▶ Extracted material:
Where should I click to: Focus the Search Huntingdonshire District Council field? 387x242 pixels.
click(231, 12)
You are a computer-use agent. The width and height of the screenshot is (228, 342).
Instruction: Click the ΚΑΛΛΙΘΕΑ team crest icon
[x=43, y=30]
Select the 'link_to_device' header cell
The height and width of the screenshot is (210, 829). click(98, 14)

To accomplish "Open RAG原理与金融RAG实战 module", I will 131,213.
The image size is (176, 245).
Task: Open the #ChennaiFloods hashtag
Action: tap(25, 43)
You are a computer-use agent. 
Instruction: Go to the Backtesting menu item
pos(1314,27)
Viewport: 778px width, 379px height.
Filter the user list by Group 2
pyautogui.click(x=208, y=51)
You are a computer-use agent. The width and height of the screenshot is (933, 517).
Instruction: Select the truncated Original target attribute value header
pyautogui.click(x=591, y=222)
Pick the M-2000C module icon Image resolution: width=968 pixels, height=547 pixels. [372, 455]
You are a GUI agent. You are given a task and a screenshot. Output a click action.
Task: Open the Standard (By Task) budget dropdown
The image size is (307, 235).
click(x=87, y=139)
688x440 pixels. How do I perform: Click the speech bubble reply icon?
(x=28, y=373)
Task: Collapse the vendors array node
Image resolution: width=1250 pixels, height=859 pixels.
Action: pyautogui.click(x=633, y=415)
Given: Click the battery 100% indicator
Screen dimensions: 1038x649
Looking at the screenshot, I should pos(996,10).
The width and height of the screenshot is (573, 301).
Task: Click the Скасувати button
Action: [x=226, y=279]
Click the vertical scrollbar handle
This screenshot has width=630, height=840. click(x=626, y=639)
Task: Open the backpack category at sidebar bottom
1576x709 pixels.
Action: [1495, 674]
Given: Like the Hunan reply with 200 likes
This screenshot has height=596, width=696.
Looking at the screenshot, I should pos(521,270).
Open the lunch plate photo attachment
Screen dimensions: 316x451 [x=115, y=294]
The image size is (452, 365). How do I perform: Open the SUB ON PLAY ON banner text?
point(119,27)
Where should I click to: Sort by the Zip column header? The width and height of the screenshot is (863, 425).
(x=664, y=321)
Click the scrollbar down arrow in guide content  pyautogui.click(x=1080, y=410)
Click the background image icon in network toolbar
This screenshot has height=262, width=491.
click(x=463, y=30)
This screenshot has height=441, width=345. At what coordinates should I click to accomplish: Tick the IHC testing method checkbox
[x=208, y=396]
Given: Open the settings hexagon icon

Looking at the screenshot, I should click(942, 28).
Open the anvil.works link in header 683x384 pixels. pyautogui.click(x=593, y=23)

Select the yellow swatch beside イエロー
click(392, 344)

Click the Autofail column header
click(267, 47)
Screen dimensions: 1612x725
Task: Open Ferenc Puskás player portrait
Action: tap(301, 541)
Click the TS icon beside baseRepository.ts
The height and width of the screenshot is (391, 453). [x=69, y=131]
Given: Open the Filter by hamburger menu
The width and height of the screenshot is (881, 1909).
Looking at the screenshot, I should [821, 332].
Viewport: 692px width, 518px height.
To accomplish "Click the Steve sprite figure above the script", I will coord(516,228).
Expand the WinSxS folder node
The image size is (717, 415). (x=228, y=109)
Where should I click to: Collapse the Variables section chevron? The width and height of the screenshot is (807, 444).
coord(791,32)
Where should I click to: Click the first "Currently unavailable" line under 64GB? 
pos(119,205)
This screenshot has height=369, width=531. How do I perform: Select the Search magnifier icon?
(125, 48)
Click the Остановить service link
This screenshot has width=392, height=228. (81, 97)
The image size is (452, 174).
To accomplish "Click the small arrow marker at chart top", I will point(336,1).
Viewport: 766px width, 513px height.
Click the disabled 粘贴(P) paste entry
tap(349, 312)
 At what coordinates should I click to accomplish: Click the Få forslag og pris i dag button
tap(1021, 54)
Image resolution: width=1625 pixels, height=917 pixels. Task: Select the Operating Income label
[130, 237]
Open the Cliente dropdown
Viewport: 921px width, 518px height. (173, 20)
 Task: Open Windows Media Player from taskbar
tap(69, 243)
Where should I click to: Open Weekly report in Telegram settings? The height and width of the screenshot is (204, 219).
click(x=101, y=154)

▶ Task to carry out:
Begin at the first line of the records above and restate each line word for word, stopping after the line with "is (933, 517).".

▶ Exercise solution:
Where should I click to: Focus the Search Huntingdonshire District Council field? 387x242 pixels.
click(231, 12)
You are a computer-use agent. The width and height of the screenshot is (228, 342).
Instruction: Click the ΚΑΛΛΙΘΕΑ team crest icon
[x=43, y=30]
Select the 'link_to_device' header cell
The height and width of the screenshot is (210, 829). click(98, 14)

To accomplish "Open RAG原理与金融RAG实战 module", I will 131,213.
The image size is (176, 245).
Task: Open the #ChennaiFloods hashtag
Action: tap(25, 43)
You are a computer-use agent. 
Instruction: Go to the Backtesting menu item
pos(1314,27)
Viewport: 778px width, 379px height.
Filter the user list by Group 2
pyautogui.click(x=208, y=51)
You are a computer-use agent. The width and height of the screenshot is (933, 517).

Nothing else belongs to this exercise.